# Records supplied:

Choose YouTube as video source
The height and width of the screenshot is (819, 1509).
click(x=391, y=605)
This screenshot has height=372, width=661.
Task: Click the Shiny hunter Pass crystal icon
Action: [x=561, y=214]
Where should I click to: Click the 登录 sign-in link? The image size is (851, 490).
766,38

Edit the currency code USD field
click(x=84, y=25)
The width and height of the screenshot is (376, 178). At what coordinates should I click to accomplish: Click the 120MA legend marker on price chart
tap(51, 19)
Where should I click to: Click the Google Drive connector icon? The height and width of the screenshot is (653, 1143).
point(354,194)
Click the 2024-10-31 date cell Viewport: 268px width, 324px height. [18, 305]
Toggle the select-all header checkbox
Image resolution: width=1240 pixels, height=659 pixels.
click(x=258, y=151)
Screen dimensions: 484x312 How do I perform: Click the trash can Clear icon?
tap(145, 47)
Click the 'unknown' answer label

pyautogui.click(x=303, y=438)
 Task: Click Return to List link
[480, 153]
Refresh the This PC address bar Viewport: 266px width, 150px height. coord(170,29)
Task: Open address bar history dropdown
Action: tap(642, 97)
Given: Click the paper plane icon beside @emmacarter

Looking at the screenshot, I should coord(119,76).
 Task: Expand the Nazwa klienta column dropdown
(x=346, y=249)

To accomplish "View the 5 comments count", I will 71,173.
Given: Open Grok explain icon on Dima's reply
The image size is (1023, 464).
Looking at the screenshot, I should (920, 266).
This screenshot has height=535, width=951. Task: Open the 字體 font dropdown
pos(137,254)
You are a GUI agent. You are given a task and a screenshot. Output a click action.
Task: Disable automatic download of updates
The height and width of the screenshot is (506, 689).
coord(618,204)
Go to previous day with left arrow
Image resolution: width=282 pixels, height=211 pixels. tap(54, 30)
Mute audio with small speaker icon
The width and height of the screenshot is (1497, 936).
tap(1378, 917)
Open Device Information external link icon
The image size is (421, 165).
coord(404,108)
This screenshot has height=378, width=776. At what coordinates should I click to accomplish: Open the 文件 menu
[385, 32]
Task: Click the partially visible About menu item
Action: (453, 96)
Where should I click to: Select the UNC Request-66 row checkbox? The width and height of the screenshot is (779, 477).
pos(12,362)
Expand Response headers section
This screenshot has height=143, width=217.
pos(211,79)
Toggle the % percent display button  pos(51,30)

# Exercise:
Switch every "checkbox" in the lines above to "check box" and repeat the lines with nothing else changed.

# Full response:
Choose YouTube as video source
The height and width of the screenshot is (819, 1509).
click(x=391, y=605)
This screenshot has height=372, width=661.
Task: Click the Shiny hunter Pass crystal icon
Action: [x=561, y=214]
Where should I click to: Click the 登录 sign-in link? The image size is (851, 490).
766,38

Edit the currency code USD field
click(x=84, y=25)
The width and height of the screenshot is (376, 178). At what coordinates should I click to accomplish: Click the 120MA legend marker on price chart
tap(51, 19)
Where should I click to: Click the Google Drive connector icon? The height and width of the screenshot is (653, 1143).
point(354,194)
Click the 2024-10-31 date cell Viewport: 268px width, 324px height. [18, 305]
Toggle the select-all header check box
Image resolution: width=1240 pixels, height=659 pixels.
click(x=258, y=151)
Screen dimensions: 484x312 How do I perform: Click the trash can Clear icon?
tap(145, 47)
Click the 'unknown' answer label

pyautogui.click(x=303, y=438)
 Task: Click Return to List link
[480, 153]
Refresh the This PC address bar Viewport: 266px width, 150px height. coord(170,29)
Task: Open address bar history dropdown
Action: tap(642, 97)
Given: Click the paper plane icon beside @emmacarter

Looking at the screenshot, I should coord(119,76).
 Task: Expand the Nazwa klienta column dropdown
(x=346, y=249)

To accomplish "View the 5 comments count", I will 71,173.
Given: Open Grok explain icon on Dima's reply
The image size is (1023, 464).
Looking at the screenshot, I should (920, 266).
This screenshot has height=535, width=951. Task: Open the 字體 font dropdown
pos(137,254)
You are a GUI agent. You are given a task and a screenshot. Output a click action.
Task: Disable automatic download of updates
The height and width of the screenshot is (506, 689).
coord(618,204)
Go to previous day with left arrow
Image resolution: width=282 pixels, height=211 pixels. tap(54, 30)
Mute audio with small speaker icon
The width and height of the screenshot is (1497, 936).
tap(1378, 917)
Open Device Information external link icon
The image size is (421, 165).
coord(404,108)
This screenshot has height=378, width=776. At what coordinates should I click to accomplish: Open the 文件 menu
[385, 32]
Task: Click the partially visible About menu item
Action: (453, 96)
Where should I click to: Select the UNC Request-66 row check box? The width and height of the screenshot is (779, 477).
pos(12,362)
Expand Response headers section
This screenshot has height=143, width=217.
pos(211,79)
Toggle the % percent display button  pos(51,30)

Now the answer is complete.